No external funding was received for this study. Several authors reported relationships with pharmaceutical and nutrition companies, including advisory board service, research grants, consulting fees, honoraria, royalties, and speaker fees.
Expert Insight
GI & Hepatology News invited Andrew Day, MB, ChB, MD, Cure Kids Chair of Pediatric Research, University of Otago Christchurch, New Zealand, and Conjoint Professor at the University of New South Wales, Sydney, Australia, to comment on the implications of this work.
What new insights does this study provide?
Dr. Day: This work is important as it adds to the developing data on the role of IUS in ulcerative colitis, especially in ASUC. IUS has become increasingly recognized as a useful tool in the evaluation of the current status of people with IBD. IUS has particular advantages of being non-invasive and being undertaken at the point of care, with immediate results enabling direct feedback to the patient.
This work indicates that IUS, when employed with clear structure, can assist in the prediction of the response to the initial intervention and to the disease course overall.
While the development and broad application of the PUCAI tool has led to more standardized approaches to the management of ASUC, with early consideration of second-line therapies if the response to corticosteroids is inadequate, ASUC remains a concerning event with potential adverse outcomes.
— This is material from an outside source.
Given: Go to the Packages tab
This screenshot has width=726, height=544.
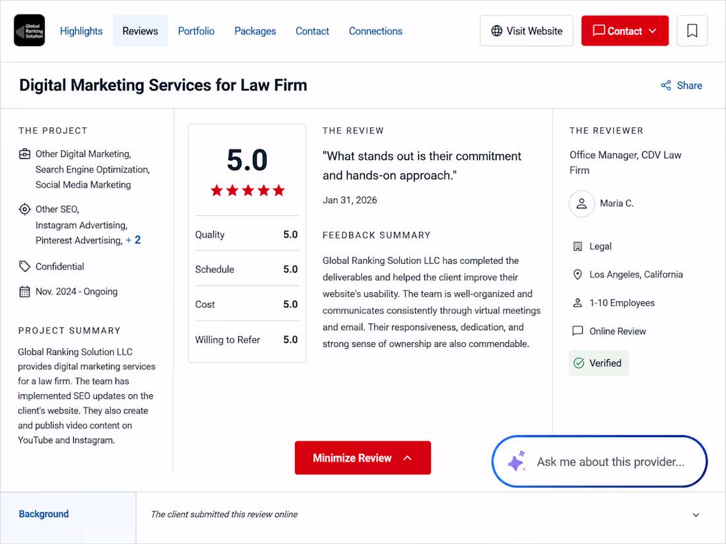Looking at the screenshot, I should pos(255,31).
This report supports the additive value of IUS in the early assessment of the early disease course in these children.
How might the findings influence clinical practice?
Dr. Day: More units have access to IUS and more practitioners are training in the use of IUS: however, the access to and use of IUS is not universal. The findings of this work could influence clinical practice in the following ways:
More people developing an interest in the use of IUS and undergoing training;
More units (institutions) recognizing the value of IUS and supporting the resources to ensure its availability;
Further studies that confirm and extend the findings of this work, with larger cohorts.
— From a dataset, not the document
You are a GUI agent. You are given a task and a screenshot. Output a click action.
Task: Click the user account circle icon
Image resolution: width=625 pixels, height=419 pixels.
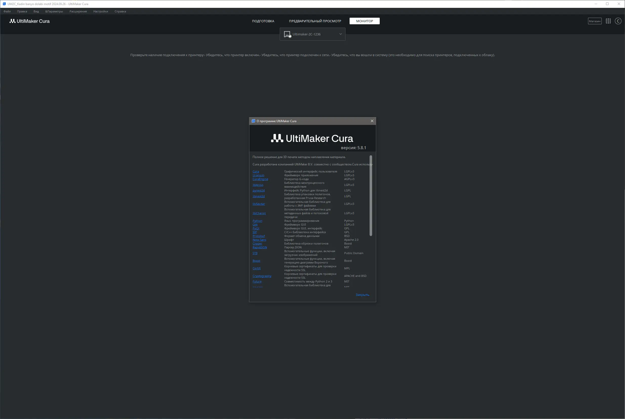618,21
What are the remaining research needs?
Dr. Day: The sample size of the cohort was relatively small, especially in consideration of subgroup analyses. Consequently, extending these evaluations to larger groups and to cohorts of children in further geographical areas would be important. The current cohort included children with various background features (e.g. some with existing disease/some at first presentation; some with oral corticosteroid exposure; some without full endoscopic assessment prior to assessment). While these differences indicate that the group were relatively more severe, they also do raise potential bias.
Further, the study design incorporated the two time points of IUS assessment. This limited the value for some children who needed escalation between the first and second IUS. Further evaluation should consider baseline IUS (at admission/prior to commencing intravenous steroids) and daily repeat assessments.
The results of this work do raise the prospect of the incorporation of IUS into management protocols, potentially in combination with other tools, such as PUCAI, and potentially with biological markers such as calprotectin or other inflammatory markers.
Dr. Day reported having no relevant disclosures.